● GOAL OF THE EXERCISE:
Go line by line through the records and tally those that include "column". Respond with the tally only.

● ENTRIES SUPPLIED:

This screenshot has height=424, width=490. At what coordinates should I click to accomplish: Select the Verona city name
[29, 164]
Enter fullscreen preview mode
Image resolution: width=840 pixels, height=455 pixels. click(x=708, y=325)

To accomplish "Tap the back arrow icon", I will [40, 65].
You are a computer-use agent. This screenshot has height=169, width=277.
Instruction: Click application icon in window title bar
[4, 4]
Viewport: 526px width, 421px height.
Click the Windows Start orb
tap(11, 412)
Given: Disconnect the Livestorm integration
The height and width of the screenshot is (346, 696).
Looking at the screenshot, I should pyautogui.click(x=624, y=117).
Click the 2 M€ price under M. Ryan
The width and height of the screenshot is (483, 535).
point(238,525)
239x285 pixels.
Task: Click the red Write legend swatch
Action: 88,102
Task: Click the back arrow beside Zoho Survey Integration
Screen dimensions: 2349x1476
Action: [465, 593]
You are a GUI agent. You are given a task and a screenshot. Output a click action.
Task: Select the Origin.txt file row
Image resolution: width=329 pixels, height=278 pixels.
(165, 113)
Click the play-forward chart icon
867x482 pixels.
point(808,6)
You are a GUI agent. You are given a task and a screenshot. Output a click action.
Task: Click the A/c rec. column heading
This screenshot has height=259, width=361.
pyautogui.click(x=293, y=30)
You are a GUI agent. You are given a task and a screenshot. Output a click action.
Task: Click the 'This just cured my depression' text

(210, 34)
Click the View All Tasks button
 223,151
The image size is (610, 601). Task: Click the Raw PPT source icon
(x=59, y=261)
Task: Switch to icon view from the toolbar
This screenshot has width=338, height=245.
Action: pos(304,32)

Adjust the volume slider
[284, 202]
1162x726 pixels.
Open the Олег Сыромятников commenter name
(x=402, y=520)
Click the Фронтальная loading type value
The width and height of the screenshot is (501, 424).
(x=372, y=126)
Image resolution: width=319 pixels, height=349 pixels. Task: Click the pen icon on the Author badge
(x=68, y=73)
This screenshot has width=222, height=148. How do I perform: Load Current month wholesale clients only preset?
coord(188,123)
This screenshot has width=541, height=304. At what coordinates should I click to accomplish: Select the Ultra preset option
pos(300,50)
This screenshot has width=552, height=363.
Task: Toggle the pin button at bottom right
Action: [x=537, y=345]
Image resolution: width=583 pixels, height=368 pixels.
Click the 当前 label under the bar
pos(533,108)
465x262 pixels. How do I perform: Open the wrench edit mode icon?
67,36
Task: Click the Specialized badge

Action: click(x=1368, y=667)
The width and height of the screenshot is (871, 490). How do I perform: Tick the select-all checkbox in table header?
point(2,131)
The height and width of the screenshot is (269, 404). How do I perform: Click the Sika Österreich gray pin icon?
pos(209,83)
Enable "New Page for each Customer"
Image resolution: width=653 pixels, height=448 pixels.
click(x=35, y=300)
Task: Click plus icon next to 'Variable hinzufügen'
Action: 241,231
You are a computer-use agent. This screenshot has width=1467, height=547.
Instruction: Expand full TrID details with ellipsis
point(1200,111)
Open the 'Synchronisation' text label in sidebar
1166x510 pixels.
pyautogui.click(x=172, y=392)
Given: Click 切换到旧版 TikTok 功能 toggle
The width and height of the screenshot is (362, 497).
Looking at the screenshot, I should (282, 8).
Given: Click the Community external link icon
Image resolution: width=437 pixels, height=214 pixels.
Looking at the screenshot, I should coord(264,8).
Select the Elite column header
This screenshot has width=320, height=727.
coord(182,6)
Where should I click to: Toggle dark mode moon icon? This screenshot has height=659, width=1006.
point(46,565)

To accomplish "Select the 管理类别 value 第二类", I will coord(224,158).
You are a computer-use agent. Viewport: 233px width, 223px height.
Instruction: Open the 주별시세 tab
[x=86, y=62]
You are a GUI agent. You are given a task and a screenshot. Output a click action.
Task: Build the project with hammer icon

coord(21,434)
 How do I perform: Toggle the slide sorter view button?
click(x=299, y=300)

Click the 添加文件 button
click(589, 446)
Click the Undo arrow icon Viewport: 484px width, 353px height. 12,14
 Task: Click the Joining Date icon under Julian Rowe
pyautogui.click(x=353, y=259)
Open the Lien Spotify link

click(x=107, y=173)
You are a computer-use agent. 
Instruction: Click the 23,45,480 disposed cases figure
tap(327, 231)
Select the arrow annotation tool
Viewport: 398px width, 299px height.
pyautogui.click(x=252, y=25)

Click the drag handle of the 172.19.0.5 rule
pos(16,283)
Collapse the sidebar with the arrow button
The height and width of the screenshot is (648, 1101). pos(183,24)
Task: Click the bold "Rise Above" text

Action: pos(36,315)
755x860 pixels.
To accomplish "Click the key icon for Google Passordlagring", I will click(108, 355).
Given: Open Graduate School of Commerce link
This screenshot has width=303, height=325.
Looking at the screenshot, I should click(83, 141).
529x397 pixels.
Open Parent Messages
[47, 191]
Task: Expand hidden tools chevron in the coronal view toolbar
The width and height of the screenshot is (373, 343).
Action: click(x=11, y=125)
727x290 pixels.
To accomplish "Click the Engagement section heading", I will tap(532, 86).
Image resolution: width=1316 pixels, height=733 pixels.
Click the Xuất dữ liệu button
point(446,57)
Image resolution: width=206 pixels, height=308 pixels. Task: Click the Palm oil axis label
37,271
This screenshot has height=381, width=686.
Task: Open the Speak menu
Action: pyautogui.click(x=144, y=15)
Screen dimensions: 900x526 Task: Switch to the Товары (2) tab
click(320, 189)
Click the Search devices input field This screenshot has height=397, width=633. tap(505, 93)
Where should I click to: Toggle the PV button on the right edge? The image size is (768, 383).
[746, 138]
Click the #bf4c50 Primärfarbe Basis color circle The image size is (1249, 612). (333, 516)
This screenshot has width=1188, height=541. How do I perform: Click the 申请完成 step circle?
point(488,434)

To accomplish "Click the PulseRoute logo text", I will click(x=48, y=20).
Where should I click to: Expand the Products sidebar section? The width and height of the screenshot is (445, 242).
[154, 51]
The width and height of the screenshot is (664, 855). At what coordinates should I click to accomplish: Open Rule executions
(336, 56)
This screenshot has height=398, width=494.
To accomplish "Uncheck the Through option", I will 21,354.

● RESULT OF THIS TASK:
2